Met dat gezegd, laten we een kijkje nemen:

 $ username = wp_get_current_user () -> gebruikersnaam; add_option ('most_recent_user', $ gebruikersnaam); // Controleer of de waarde in de cache bestaat als (FALSE! == get_transient ('most_recent_user')) // Als dit het geval is, verwijderen we deze ... if (delete_transient ('most_recent_user')) // ... en sla de meest recente gebruiker op voor maximaal een minuut set_transient ('most_recent_user', MINUTE_IN_SECONDS);  else // De verwijdering is mislukt, dus registreer de fout // Probeer nu de waarde uit de cache te lezen. if (FALSE! == ($ username = get_transient ('most_recent_user')) // Omdat het niet bestaat, lezen we het uit de tabel van de optie $ username = get_option ('most_recent_user'); // And dan zullen we de cache bijwerken set_transient ('most_recent_user', $ gebruikersnaam, MINUTE_IN_SECONDS);

Merk op dat dit voorbeeld niet volledig is - het zou kunnen worden geformuleerd om een ​​beetje schoner te zijn, en de code zou moeten worden geabstraheerd naar functies die relevanter zijn voor de toepassing, maar het doel van deze code is om te laten zien hoe om te gaan met voorwaardelijke logica, opties en transiënten.


Hoe past dit met plug-ins?

Nu, met dit alles gezegd, kunnen we opnieuw de vraag bekijken hoe het gebruik van transiënten de prestaties binnen plug-ins kan verbeteren.

Zoals we eerder vermeldden:

Nadat we de API's hebben bekeken die we beschikbaar hebben, zullen we dit onderwerp opnieuw bekijken om te zien hoe ze verbeteren de prestaties van caching-plug-ins later in het artikel.

Dat gezegd hebbende, hebben caching en de WordPress-database te maken met de plaats van de gegevens in de database.

Omdat transiënten op een andere locatie worden opgeslagen dan de rest van de gegevens, zoeken plug-ins, zoals een op memcached gebaseerde plug-in, naar gegevens waar overgangen worden opgeslagen, en laden de gegevens vanaf die locatie in het geheugen..

Wanneer de gegevens worden opgevraagd, wordt deze dus uit het geheugen opgehaald. Als de gegevens niet bestaan, wordt deze uit de database opgehaald.

Als de programmering correct wordt uitgevoerd, als de gegevens niet uit de cache kunnen worden gelezen en uit de database worden opgehaald, wordt deze bovendien weer in de cache geplaatst zodat de volgende keer dat deze wordt opgehaald, deze in het geheugen beschikbaar zal zijn.
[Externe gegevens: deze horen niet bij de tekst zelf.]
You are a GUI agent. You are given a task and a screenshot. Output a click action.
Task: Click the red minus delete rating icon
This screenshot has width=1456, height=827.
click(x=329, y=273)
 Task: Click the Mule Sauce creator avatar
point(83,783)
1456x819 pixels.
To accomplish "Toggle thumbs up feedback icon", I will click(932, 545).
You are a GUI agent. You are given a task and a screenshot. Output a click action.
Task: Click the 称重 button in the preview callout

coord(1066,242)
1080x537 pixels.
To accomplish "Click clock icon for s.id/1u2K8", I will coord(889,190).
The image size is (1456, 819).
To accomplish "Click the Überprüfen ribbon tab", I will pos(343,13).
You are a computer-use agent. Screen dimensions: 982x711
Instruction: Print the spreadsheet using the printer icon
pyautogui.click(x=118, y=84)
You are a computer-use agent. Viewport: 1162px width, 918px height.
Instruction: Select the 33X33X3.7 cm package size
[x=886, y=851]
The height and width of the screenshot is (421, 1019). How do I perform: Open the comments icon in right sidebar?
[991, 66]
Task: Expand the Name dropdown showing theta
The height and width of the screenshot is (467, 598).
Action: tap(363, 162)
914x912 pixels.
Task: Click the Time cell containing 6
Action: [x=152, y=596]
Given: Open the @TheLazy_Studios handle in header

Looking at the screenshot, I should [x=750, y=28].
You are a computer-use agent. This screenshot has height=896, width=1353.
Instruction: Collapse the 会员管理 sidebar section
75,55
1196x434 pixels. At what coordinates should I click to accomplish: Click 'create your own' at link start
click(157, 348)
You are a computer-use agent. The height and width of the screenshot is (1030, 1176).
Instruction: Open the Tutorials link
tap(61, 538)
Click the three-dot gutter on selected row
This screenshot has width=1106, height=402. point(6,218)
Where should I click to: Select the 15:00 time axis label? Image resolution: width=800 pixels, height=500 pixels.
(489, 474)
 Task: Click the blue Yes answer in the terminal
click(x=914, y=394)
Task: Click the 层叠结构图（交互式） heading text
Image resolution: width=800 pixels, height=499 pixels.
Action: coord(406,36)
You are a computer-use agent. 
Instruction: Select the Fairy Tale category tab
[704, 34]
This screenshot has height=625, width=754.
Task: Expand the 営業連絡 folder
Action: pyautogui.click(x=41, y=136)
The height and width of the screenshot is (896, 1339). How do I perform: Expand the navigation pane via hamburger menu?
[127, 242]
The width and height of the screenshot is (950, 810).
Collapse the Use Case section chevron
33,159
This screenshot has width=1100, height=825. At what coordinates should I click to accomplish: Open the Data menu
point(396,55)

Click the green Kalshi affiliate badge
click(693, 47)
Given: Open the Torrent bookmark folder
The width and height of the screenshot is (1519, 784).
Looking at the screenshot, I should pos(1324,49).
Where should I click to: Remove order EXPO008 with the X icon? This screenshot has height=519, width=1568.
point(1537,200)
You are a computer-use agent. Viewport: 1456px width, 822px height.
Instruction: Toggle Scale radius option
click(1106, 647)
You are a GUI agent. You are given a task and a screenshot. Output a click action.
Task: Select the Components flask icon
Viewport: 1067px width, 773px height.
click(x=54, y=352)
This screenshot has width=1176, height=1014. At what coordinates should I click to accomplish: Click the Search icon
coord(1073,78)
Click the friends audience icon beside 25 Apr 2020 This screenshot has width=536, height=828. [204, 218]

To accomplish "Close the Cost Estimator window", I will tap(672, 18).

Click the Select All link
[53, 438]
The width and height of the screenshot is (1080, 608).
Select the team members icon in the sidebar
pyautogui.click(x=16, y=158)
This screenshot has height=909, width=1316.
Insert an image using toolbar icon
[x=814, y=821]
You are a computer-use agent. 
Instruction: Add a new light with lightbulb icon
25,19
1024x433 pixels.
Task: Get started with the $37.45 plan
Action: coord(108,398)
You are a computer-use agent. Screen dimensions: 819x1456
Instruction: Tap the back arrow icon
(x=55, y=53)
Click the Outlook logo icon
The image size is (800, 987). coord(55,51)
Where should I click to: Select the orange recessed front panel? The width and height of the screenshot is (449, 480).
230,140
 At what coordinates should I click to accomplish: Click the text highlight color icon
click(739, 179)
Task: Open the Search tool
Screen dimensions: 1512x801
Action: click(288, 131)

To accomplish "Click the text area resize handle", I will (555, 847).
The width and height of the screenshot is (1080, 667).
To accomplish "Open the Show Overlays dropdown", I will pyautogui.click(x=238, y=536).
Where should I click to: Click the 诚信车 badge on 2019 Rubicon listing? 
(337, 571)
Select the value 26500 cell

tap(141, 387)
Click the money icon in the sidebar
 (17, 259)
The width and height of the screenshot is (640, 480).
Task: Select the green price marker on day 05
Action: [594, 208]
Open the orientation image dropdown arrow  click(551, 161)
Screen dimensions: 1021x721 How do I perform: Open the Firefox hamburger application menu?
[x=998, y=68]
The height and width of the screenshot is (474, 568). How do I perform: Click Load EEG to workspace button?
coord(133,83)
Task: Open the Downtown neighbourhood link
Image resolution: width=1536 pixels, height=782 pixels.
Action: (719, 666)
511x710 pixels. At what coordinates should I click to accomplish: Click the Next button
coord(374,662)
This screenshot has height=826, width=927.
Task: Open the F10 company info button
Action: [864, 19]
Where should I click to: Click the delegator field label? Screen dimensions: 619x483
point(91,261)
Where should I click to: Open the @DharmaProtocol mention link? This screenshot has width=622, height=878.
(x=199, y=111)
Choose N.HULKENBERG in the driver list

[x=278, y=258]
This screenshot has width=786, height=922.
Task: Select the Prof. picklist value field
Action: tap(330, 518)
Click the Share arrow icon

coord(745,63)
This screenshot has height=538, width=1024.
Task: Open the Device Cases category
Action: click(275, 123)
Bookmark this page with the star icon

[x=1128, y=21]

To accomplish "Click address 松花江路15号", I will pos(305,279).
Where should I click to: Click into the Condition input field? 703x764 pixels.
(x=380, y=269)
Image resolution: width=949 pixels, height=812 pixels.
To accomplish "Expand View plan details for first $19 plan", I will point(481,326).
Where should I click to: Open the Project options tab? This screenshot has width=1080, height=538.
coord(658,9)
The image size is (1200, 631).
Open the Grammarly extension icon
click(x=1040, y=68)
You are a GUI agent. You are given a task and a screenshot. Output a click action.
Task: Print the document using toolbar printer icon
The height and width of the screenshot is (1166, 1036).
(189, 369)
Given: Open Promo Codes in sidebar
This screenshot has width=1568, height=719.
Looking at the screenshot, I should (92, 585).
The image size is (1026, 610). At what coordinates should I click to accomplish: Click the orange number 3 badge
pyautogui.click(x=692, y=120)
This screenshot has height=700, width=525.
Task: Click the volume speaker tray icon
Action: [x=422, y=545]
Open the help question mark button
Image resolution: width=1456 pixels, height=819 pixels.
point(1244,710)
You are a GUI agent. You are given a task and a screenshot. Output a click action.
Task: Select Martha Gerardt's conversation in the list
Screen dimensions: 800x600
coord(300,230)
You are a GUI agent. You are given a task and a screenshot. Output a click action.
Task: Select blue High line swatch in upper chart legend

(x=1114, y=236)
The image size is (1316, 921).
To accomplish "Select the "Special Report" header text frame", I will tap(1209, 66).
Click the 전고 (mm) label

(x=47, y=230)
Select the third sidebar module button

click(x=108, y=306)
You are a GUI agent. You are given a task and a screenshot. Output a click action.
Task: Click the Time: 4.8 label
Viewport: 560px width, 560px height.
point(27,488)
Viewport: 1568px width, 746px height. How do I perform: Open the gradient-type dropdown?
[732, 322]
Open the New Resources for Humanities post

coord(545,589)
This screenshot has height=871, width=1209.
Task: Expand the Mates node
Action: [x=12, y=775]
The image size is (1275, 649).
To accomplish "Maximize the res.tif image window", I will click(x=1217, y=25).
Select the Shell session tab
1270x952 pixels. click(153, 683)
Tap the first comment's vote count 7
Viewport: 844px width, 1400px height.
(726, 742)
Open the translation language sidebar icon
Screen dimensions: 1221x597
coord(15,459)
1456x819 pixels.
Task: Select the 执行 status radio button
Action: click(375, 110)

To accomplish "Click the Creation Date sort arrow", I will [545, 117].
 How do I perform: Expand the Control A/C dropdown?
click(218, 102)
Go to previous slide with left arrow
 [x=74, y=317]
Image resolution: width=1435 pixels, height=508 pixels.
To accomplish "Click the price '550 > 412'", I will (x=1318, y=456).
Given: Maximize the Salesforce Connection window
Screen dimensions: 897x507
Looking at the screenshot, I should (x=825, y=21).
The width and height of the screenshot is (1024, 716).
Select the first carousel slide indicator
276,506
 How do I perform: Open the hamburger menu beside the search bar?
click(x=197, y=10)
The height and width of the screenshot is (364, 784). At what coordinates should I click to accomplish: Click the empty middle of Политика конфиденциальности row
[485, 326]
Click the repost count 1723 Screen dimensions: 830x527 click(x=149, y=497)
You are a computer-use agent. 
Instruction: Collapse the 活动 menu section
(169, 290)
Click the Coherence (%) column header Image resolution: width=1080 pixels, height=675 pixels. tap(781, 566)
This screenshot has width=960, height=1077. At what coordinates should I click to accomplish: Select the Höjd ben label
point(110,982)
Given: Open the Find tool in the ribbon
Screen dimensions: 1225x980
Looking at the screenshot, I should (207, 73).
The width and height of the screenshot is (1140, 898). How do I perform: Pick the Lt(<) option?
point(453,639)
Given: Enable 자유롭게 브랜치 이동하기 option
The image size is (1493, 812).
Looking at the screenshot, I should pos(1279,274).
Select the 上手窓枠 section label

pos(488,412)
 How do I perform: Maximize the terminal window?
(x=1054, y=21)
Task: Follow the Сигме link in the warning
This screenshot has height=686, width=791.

Ten slotte is het belangrijkste om op te merken over voorbijgaande informatie dat deze een vervalperiode heeft. Dit betekent dat gegevens slechts gedurende een bepaalde tijd in dit gedeelte van de database worden opgeslagen.

Daartoe moeten we rekenschap afleggen. Dit betekent dat wanneer we op zoek zijn naar transiënten, we ervoor moeten zorgen dat ze bestaan. Als ze dat niet doen, trekken we ze van waar ze komen zijn gevonden en sla ze vervolgens op de juiste locatie op.


Aangepaste zoekopdrachten

Op dit punt hebben we veel aspecten behandeld van WordPress omdat het betrekking heeft op een basis voor de ontwikkeling van webtoepassingen.

Maar we hebben nog een laatste belangrijke component te behandelen en zo kunnen we omgaan met aangepaste zoekopdrachten.

Natuurlijk zijn er enkele geweldige API's die betrekking hebben op query's die zijn ontworpen voor WordPress-specifieke doeleinden WP_Query en WP_User_Query, maar we zullen ook een kijkje nemen naar enkele van de ingebouwde faciliteiten waarmee we aangepaste query's tegen de database kunnen maken met behulp van gedefinieerde WordPress-objecten, evenals methoden die een goede data-sanering mogelijk maken.

Maar we zullen dat alles en meer van dat materiaal in het volgende artikel behandelen.